- [Request] Reproduce every line of the material below without changing anything.

::: Material for this exercise :::

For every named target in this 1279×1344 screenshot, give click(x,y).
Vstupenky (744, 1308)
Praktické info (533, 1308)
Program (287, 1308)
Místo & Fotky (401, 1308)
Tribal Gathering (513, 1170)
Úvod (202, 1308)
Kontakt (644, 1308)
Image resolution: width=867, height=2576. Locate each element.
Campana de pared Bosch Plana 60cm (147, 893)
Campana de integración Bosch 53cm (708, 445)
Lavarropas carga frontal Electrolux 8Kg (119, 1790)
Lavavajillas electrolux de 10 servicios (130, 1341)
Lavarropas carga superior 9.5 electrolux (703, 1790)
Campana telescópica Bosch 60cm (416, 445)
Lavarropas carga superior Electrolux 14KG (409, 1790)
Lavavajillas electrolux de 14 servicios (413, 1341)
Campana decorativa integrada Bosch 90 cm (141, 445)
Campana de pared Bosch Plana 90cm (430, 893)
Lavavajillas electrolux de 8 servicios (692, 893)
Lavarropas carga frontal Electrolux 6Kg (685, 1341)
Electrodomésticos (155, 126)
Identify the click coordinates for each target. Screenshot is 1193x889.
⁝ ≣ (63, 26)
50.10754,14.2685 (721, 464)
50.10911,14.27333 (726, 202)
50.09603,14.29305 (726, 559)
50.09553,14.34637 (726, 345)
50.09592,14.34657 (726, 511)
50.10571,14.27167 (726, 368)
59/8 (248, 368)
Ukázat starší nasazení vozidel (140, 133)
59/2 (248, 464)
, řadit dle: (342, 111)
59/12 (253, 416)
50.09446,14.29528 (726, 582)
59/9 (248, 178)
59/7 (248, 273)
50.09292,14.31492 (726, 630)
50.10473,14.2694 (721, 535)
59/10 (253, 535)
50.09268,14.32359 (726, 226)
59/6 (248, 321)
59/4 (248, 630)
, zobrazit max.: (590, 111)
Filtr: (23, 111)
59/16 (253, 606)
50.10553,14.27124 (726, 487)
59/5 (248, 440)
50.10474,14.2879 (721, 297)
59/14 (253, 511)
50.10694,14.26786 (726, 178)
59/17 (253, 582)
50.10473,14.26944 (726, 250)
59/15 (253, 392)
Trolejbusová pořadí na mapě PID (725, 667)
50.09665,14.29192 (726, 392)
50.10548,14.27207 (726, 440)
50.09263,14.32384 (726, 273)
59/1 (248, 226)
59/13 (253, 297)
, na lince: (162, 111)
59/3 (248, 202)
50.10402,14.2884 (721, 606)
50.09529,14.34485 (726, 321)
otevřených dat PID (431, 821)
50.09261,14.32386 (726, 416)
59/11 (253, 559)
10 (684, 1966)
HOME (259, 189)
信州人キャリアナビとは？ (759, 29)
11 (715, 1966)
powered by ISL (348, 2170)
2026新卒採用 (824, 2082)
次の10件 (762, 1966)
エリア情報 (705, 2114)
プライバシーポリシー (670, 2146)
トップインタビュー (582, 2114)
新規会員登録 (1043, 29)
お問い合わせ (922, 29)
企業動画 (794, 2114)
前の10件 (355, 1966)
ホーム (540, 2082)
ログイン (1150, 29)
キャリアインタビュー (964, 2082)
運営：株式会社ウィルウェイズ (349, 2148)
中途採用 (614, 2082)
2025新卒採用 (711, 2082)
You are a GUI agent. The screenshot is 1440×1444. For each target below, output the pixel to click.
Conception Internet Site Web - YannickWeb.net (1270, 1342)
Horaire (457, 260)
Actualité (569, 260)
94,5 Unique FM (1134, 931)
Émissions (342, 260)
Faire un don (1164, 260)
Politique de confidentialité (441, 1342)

:::

- [The response]
For every named target in this 1279×1344 screenshot, give click(x,y).
Vstupenky (744, 1308)
Praktické info (533, 1308)
Program (287, 1308)
Místo & Fotky (401, 1308)
Tribal Gathering (513, 1170)
Úvod (202, 1308)
Kontakt (644, 1308)
Image resolution: width=867, height=2576. Locate each element.
Campana de pared Bosch Plana 60cm (147, 893)
Campana de integración Bosch 53cm (708, 445)
Lavarropas carga frontal Electrolux 8Kg (119, 1790)
Lavavajillas electrolux de 10 servicios (130, 1341)
Lavarropas carga superior 9.5 electrolux (703, 1790)
Campana telescópica Bosch 60cm (416, 445)
Lavarropas carga superior Electrolux 14KG (409, 1790)
Lavavajillas electrolux de 14 servicios (413, 1341)
Campana decorativa integrada Bosch 90 cm (141, 445)
Campana de pared Bosch Plana 90cm (430, 893)
Lavavajillas electrolux de 8 servicios (692, 893)
Lavarropas carga frontal Electrolux 6Kg (685, 1341)
Electrodomésticos (155, 126)
Identify the click coordinates for each target. Screenshot is 1193x889.
⁝ ≣ (63, 26)
50.10754,14.2685 (721, 464)
50.10911,14.27333 (726, 202)
50.09603,14.29305 (726, 559)
50.09553,14.34637 (726, 345)
50.09592,14.34657 (726, 511)
50.10571,14.27167 (726, 368)
59/8 (248, 368)
Ukázat starší nasazení vozidel (140, 133)
59/2 (248, 464)
, řadit dle: (342, 111)
59/12 (253, 416)
50.09446,14.29528 (726, 582)
59/9 (248, 178)
59/7 (248, 273)
50.09292,14.31492 (726, 630)
50.10473,14.2694 (721, 535)
59/10 (253, 535)
50.09268,14.32359 (726, 226)
59/6 (248, 321)
59/4 (248, 630)
, zobrazit max.: (590, 111)
Filtr: (23, 111)
59/16 (253, 606)
50.10553,14.27124 (726, 487)
59/5 (248, 440)
50.10474,14.2879 (721, 297)
59/14 (253, 511)
50.10694,14.26786 (726, 178)
59/17 (253, 582)
50.10473,14.26944 (726, 250)
59/15 (253, 392)
Trolejbusová pořadí na mapě PID (725, 667)
50.09665,14.29192 (726, 392)
50.10548,14.27207 (726, 440)
50.09263,14.32384 (726, 273)
59/1 (248, 226)
59/13 (253, 297)
, na lince: (162, 111)
59/3 (248, 202)
50.10402,14.2884 (721, 606)
50.09529,14.34485 (726, 321)
otevřených dat PID (431, 821)
50.09261,14.32386 (726, 416)
59/11 (253, 559)
10 (684, 1966)
HOME (259, 189)
信州人キャリアナビとは？ (759, 29)
11 (715, 1966)
powered by ISL (348, 2170)
2026新卒採用 (824, 2082)
次の10件 (762, 1966)
エリア情報 (705, 2114)
プライバシーポリシー (670, 2146)
トップインタビュー (582, 2114)
新規会員登録 (1043, 29)
お問い合わせ (922, 29)
企業動画 (794, 2114)
前の10件 (355, 1966)
ホーム (540, 2082)
ログイン (1150, 29)
キャリアインタビュー (964, 2082)
運営：株式会社ウィルウェイズ (349, 2148)
中途採用 (614, 2082)
2025新卒採用 (711, 2082)
You are a GUI agent. The screenshot is 1440×1444. For each target below, output the pixel to click.
Conception Internet Site Web - YannickWeb.net (1270, 1342)
Horaire (457, 260)
Actualité (569, 260)
94,5 Unique FM (1134, 931)
Émissions (342, 260)
Faire un don (1164, 260)
Politique de confidentialité (441, 1342)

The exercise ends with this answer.